MATERIAL FOR THE TASK
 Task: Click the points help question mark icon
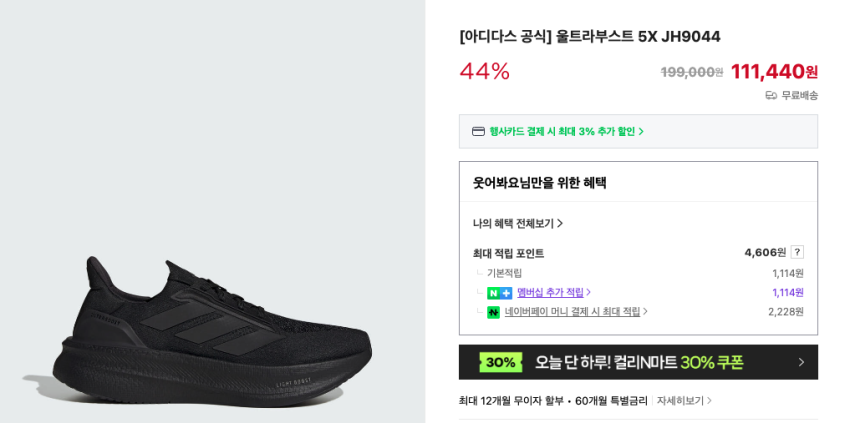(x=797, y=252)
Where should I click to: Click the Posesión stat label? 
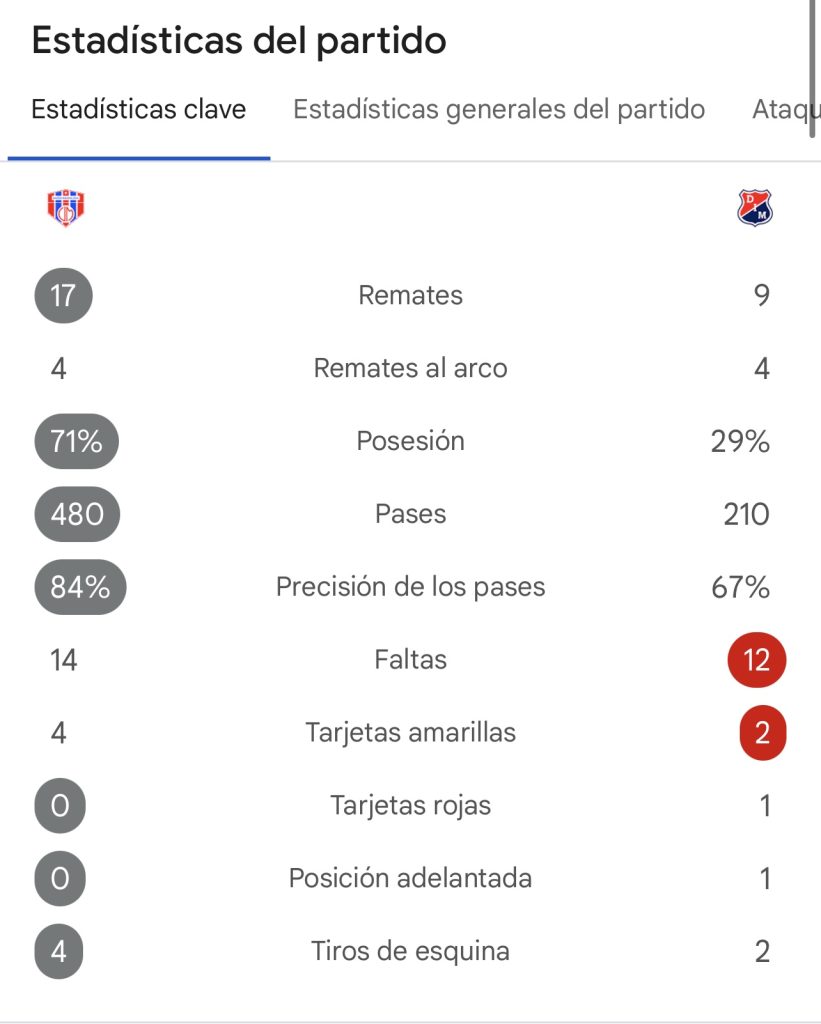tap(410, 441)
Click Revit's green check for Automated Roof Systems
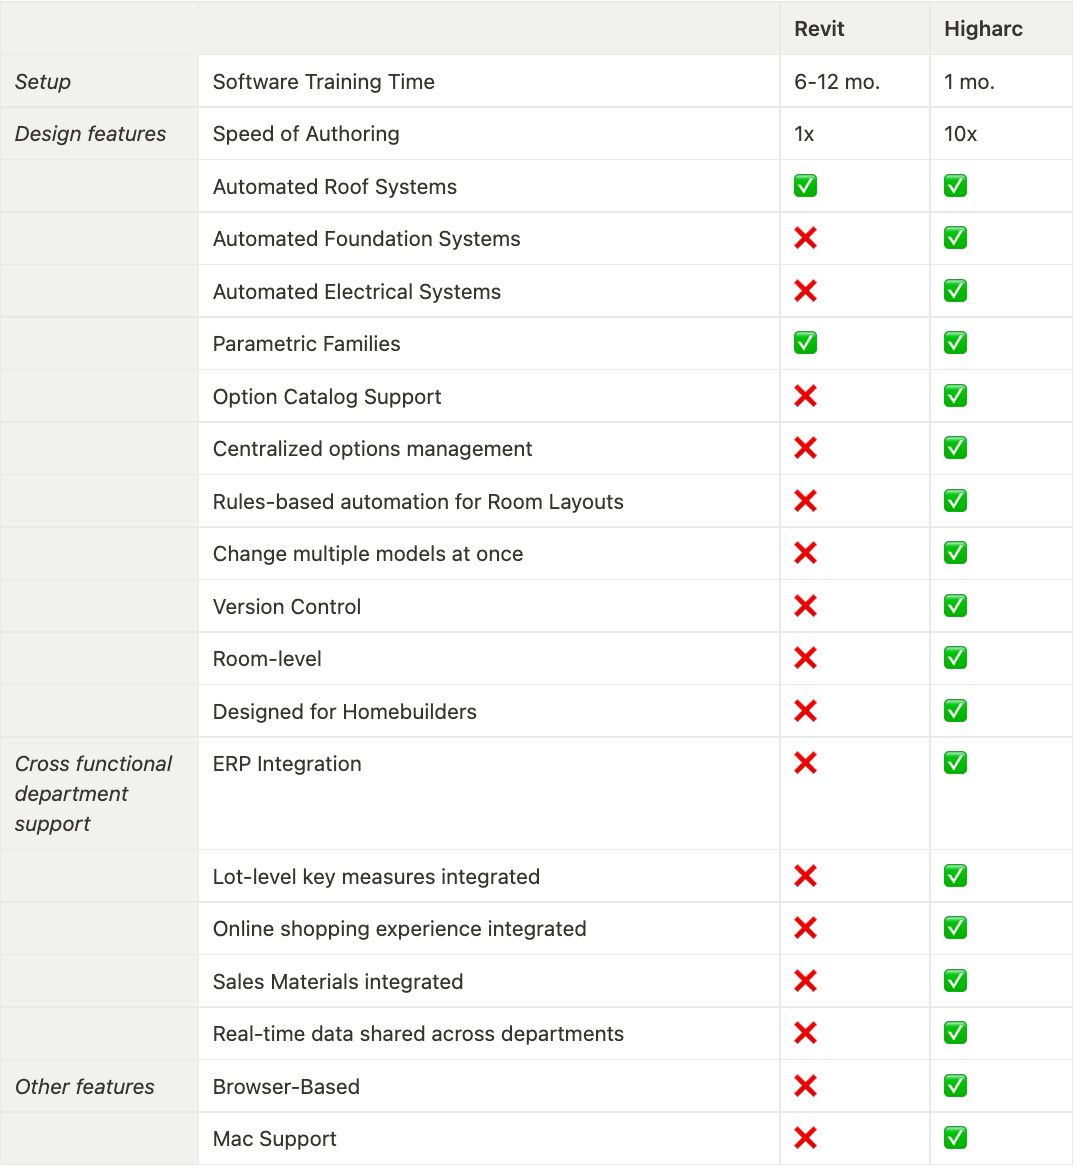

PROBLEM DETAILS
Reproduce every line above exactly, pictures excluded.

SOLUTION BELOW
 Task: Click the points help question mark icon
(x=797, y=252)
Where should I click to: Click the Posesión stat label? 
tap(410, 441)
Click Revit's green check for Automated Roof Systems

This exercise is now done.